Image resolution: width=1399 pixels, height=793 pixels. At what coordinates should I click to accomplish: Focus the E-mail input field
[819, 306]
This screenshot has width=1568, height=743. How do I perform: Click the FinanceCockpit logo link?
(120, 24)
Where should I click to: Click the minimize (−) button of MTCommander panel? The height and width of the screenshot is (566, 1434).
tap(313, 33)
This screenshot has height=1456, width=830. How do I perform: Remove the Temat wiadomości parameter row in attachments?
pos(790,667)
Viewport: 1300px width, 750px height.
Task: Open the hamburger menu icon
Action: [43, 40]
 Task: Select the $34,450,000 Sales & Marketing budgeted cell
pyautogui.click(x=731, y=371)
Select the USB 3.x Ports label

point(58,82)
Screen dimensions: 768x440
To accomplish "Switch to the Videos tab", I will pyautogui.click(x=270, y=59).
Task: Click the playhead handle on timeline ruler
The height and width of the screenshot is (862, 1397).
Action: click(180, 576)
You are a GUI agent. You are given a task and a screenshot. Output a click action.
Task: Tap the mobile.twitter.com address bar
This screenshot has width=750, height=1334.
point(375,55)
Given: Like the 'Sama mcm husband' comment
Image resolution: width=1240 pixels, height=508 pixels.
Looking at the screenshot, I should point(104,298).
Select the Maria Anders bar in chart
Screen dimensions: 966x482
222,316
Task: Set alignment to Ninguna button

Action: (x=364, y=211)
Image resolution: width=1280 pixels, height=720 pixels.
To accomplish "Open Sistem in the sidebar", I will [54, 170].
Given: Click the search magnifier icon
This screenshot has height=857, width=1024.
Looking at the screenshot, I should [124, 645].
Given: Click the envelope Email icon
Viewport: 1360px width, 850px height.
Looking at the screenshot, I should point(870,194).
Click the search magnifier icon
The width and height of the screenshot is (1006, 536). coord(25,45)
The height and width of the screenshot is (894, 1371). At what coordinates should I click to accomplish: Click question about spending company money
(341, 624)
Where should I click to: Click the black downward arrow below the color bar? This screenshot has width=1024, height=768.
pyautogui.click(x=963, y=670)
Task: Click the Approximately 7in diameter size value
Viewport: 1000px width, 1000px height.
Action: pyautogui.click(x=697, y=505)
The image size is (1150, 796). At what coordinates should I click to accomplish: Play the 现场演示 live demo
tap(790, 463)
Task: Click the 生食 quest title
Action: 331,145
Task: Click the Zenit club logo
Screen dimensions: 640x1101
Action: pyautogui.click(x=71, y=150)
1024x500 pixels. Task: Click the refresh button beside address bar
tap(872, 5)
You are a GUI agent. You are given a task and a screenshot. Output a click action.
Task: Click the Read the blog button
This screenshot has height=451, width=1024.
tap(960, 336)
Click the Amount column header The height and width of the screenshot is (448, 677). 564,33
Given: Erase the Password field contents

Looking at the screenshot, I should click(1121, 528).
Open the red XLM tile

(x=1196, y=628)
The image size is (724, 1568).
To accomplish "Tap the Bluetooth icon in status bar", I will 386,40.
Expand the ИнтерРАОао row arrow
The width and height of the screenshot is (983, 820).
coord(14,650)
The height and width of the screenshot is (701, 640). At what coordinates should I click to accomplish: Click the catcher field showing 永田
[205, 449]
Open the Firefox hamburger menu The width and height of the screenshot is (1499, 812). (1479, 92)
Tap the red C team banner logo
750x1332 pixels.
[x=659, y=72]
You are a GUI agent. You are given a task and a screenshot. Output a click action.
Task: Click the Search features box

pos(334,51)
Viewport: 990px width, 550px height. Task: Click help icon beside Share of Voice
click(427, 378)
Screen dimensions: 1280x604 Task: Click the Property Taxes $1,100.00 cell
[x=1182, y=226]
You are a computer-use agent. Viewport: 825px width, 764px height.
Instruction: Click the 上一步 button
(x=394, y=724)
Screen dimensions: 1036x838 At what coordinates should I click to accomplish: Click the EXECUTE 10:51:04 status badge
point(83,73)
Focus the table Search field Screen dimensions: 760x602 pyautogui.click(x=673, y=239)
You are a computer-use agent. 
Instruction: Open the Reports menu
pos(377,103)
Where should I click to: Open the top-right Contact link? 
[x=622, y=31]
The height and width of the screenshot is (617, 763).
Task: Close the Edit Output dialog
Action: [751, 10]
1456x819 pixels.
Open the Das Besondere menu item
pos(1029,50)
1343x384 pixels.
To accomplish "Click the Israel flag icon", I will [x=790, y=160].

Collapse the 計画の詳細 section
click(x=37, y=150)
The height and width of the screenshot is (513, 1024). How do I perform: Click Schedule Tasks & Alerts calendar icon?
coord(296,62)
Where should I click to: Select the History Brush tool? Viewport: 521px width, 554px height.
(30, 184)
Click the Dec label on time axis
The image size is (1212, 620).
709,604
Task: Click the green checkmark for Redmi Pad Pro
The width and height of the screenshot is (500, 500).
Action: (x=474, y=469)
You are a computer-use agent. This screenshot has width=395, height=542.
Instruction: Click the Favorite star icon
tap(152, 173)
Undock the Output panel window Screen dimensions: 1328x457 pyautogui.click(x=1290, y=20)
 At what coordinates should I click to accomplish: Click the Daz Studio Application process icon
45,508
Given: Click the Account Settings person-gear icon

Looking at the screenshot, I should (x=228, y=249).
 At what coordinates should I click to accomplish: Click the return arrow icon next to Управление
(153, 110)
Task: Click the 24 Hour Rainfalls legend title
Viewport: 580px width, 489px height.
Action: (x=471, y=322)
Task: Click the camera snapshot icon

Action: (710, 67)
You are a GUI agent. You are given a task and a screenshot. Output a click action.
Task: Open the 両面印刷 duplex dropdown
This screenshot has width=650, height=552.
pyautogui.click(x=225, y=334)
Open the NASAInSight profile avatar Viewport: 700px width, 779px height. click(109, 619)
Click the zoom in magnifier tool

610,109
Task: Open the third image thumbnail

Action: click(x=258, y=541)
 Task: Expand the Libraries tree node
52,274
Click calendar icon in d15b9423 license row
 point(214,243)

**What to produce**
Copy out all the entries shown above, character for character.

**Solution to this task**
Image resolution: width=1399 pixels, height=793 pixels. At what coordinates should I click to accomplish: Focus the E-mail input field
[819, 306]
This screenshot has width=1568, height=743. How do I perform: Click the FinanceCockpit logo link?
(120, 24)
Where should I click to: Click the minimize (−) button of MTCommander panel? The height and width of the screenshot is (566, 1434).
tap(313, 33)
This screenshot has height=1456, width=830. How do I perform: Remove the Temat wiadomości parameter row in attachments?
pos(790,667)
Viewport: 1300px width, 750px height.
Task: Open the hamburger menu icon
Action: [43, 40]
 Task: Select the $34,450,000 Sales & Marketing budgeted cell
pyautogui.click(x=731, y=371)
Select the USB 3.x Ports label

point(58,82)
Screen dimensions: 768x440
To accomplish "Switch to the Videos tab", I will pyautogui.click(x=270, y=59).
Task: Click the playhead handle on timeline ruler
The height and width of the screenshot is (862, 1397).
Action: click(180, 576)
You are a GUI agent. You are given a task and a screenshot. Output a click action.
Task: Tap the mobile.twitter.com address bar
This screenshot has width=750, height=1334.
point(375,55)
Given: Like the 'Sama mcm husband' comment
Image resolution: width=1240 pixels, height=508 pixels.
Looking at the screenshot, I should point(104,298).
Select the Maria Anders bar in chart
Screen dimensions: 966x482
222,316
Task: Set alignment to Ninguna button

Action: (x=364, y=211)
Image resolution: width=1280 pixels, height=720 pixels.
To accomplish "Open Sistem in the sidebar", I will [54, 170].
Given: Click the search magnifier icon
This screenshot has height=857, width=1024.
Looking at the screenshot, I should [124, 645].
Given: Click the envelope Email icon
Viewport: 1360px width, 850px height.
Looking at the screenshot, I should point(870,194).
Click the search magnifier icon
The width and height of the screenshot is (1006, 536). coord(25,45)
The height and width of the screenshot is (894, 1371). At what coordinates should I click to accomplish: Click question about spending company money
(341, 624)
Where should I click to: Click the black downward arrow below the color bar? This screenshot has width=1024, height=768.
pyautogui.click(x=963, y=670)
Task: Click the Approximately 7in diameter size value
Viewport: 1000px width, 1000px height.
Action: pyautogui.click(x=697, y=505)
The image size is (1150, 796). At what coordinates should I click to accomplish: Play the 现场演示 live demo
tap(790, 463)
Task: Click the 生食 quest title
Action: 331,145
Task: Click the Zenit club logo
Screen dimensions: 640x1101
Action: pyautogui.click(x=71, y=150)
1024x500 pixels. Task: Click the refresh button beside address bar
tap(872, 5)
You are a GUI agent. You are given a task and a screenshot. Output a click action.
Task: Click the Read the blog button
This screenshot has height=451, width=1024.
tap(960, 336)
Click the Amount column header The height and width of the screenshot is (448, 677). 564,33
Given: Erase the Password field contents

Looking at the screenshot, I should click(1121, 528).
Open the red XLM tile

(x=1196, y=628)
The image size is (724, 1568).
To accomplish "Tap the Bluetooth icon in status bar", I will 386,40.
Expand the ИнтерРАОао row arrow
The width and height of the screenshot is (983, 820).
coord(14,650)
The height and width of the screenshot is (701, 640). At what coordinates should I click to accomplish: Click the catcher field showing 永田
[205, 449]
Open the Firefox hamburger menu The width and height of the screenshot is (1499, 812). (1479, 92)
Tap the red C team banner logo
750x1332 pixels.
[x=659, y=72]
You are a GUI agent. You are given a task and a screenshot. Output a click action.
Task: Click the Search features box

pos(334,51)
Viewport: 990px width, 550px height. Task: Click help icon beside Share of Voice
click(427, 378)
Screen dimensions: 1280x604 Task: Click the Property Taxes $1,100.00 cell
[x=1182, y=226]
You are a computer-use agent. Viewport: 825px width, 764px height.
Instruction: Click the 上一步 button
(x=394, y=724)
Screen dimensions: 1036x838 At what coordinates should I click to accomplish: Click the EXECUTE 10:51:04 status badge
point(83,73)
Focus the table Search field Screen dimensions: 760x602 pyautogui.click(x=673, y=239)
You are a computer-use agent. 
Instruction: Open the Reports menu
pos(377,103)
Where should I click to: Open the top-right Contact link? 
[x=622, y=31]
The height and width of the screenshot is (617, 763).
Task: Close the Edit Output dialog
Action: [751, 10]
1456x819 pixels.
Open the Das Besondere menu item
pos(1029,50)
1343x384 pixels.
To accomplish "Click the Israel flag icon", I will [x=790, y=160].

Collapse the 計画の詳細 section
click(x=37, y=150)
The height and width of the screenshot is (513, 1024). How do I perform: Click Schedule Tasks & Alerts calendar icon?
coord(296,62)
Where should I click to: Select the History Brush tool? Viewport: 521px width, 554px height.
(30, 184)
Click the Dec label on time axis
The image size is (1212, 620).
709,604
Task: Click the green checkmark for Redmi Pad Pro
The width and height of the screenshot is (500, 500).
Action: (x=474, y=469)
You are a computer-use agent. This screenshot has width=395, height=542.
Instruction: Click the Favorite star icon
tap(152, 173)
Undock the Output panel window Screen dimensions: 1328x457 pyautogui.click(x=1290, y=20)
 At what coordinates should I click to accomplish: Click the Daz Studio Application process icon
45,508
Given: Click the Account Settings person-gear icon

Looking at the screenshot, I should (x=228, y=249).
 At what coordinates should I click to accomplish: Click the return arrow icon next to Управление
(153, 110)
Task: Click the 24 Hour Rainfalls legend title
Viewport: 580px width, 489px height.
Action: (x=471, y=322)
Task: Click the camera snapshot icon

Action: (710, 67)
You are a GUI agent. You are given a task and a screenshot. Output a click action.
Task: Open the 両面印刷 duplex dropdown
This screenshot has width=650, height=552.
pyautogui.click(x=225, y=334)
Open the NASAInSight profile avatar Viewport: 700px width, 779px height. click(109, 619)
Click the zoom in magnifier tool

610,109
Task: Open the third image thumbnail

Action: click(x=258, y=541)
 Task: Expand the Libraries tree node
52,274
Click calendar icon in d15b9423 license row
 point(214,243)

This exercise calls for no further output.